Most people take their basic liberties for granted. We don't know how much they really mean to us until they are threatened. And that is why war makes for such compelling stories. In a war story, we see people whose basic liberties are taken away from them or they are oppressed. In Star Wars, the galaxy lives in fear of Palpatine's tyranny. If you don't do what I say, I will hurt you. I will destroy your life. I'll blow your planet up just to prove a point. War stories make for compelling drama because they hit close to home. Darth Sidious may be fictitious, but real life is full of HItler, Stalin, bin Laden, Castro, the so-called President of Iran, and a host of other tyrannical dictators. Some of us may have been personally been affected by such tyranny, or perhaps we've met someone who survived such a horror.
That is why war stories hit so close to home. In Star Wars, we see characters fighting for ideas and beliefs similar to ours. Remember that the original films were released in a time when people rightly feared the advance of tyrannical Communism.
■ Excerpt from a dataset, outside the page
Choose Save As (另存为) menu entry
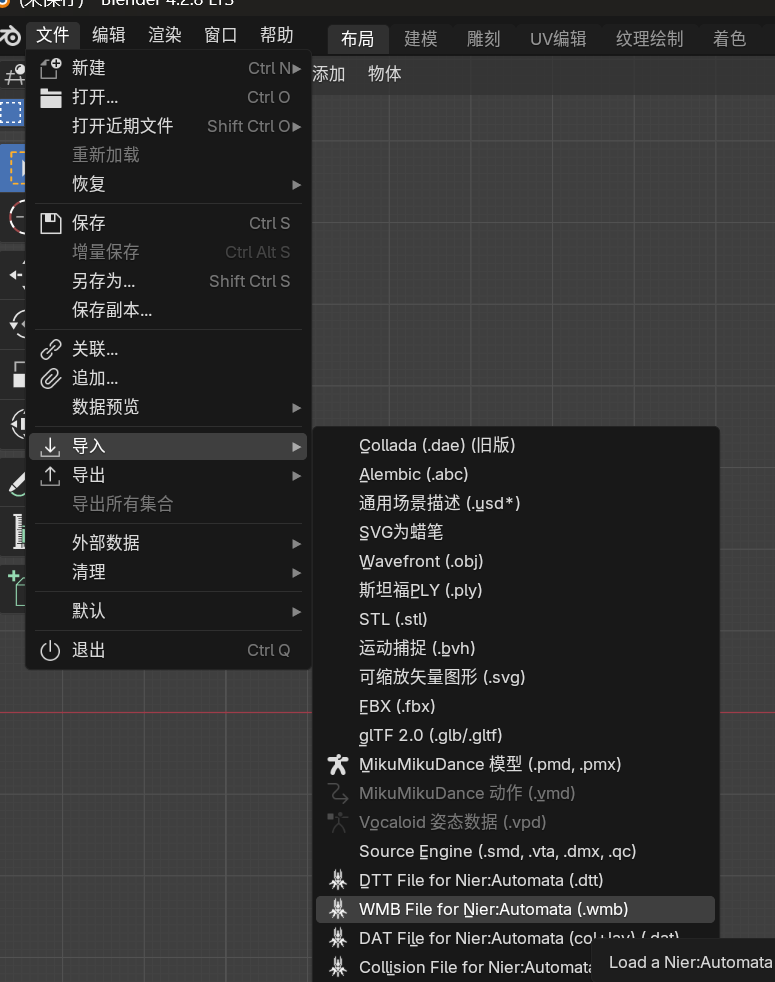The width and height of the screenshot is (775, 982). tap(103, 282)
When President Reagan's SDI project was derisively dubbed Star Wars, Reagan responded by saying that he didn't mind since Star Wars was a story about people who believed in freedom and liberty fighting against an Empire that wanted to take away freedom. War works as an effective backdrop for a story because it provides a threat to an idea, whether that idea be freedom, love, or oftentimes both. Because of the immediate danger in which war places our heroes(especially true in Star Trek and Star Wars because we've gotten acquainted with the heroes beforehand), I think we become more emotionally invested in their survival. As many have mentioned, we knew that Anakin was going to become Darth Vader, yet we find ourselves pleading with him not to do what we already know he is going to do.
I also think the immediate presence of war is what makes the classic trilogy films more compelling than the prequel films. In the prequels, we already know the ending. We see threats of the coming danger first, but it doesn't become more personal until later. These characters live in a world unlike anything we encounter in our day to day lives. The galactic civil war brings the characters closer to home because we see them facing threats and responding to dangerous situations that we can fathom on some level as some of these threats are seen today in the world in which we live. We wonder if we would be able to act like Luke or Leia. Would we have a conscience like Chewie and persuade others to join in the rightness of our cause? Suddenly, the characters become more than people on a screen. They become ideas we care about. In some sense, they become what we believe in and so we begin to care deeply about their fate, hoping that in our own internal struggles we too can emerge victorious.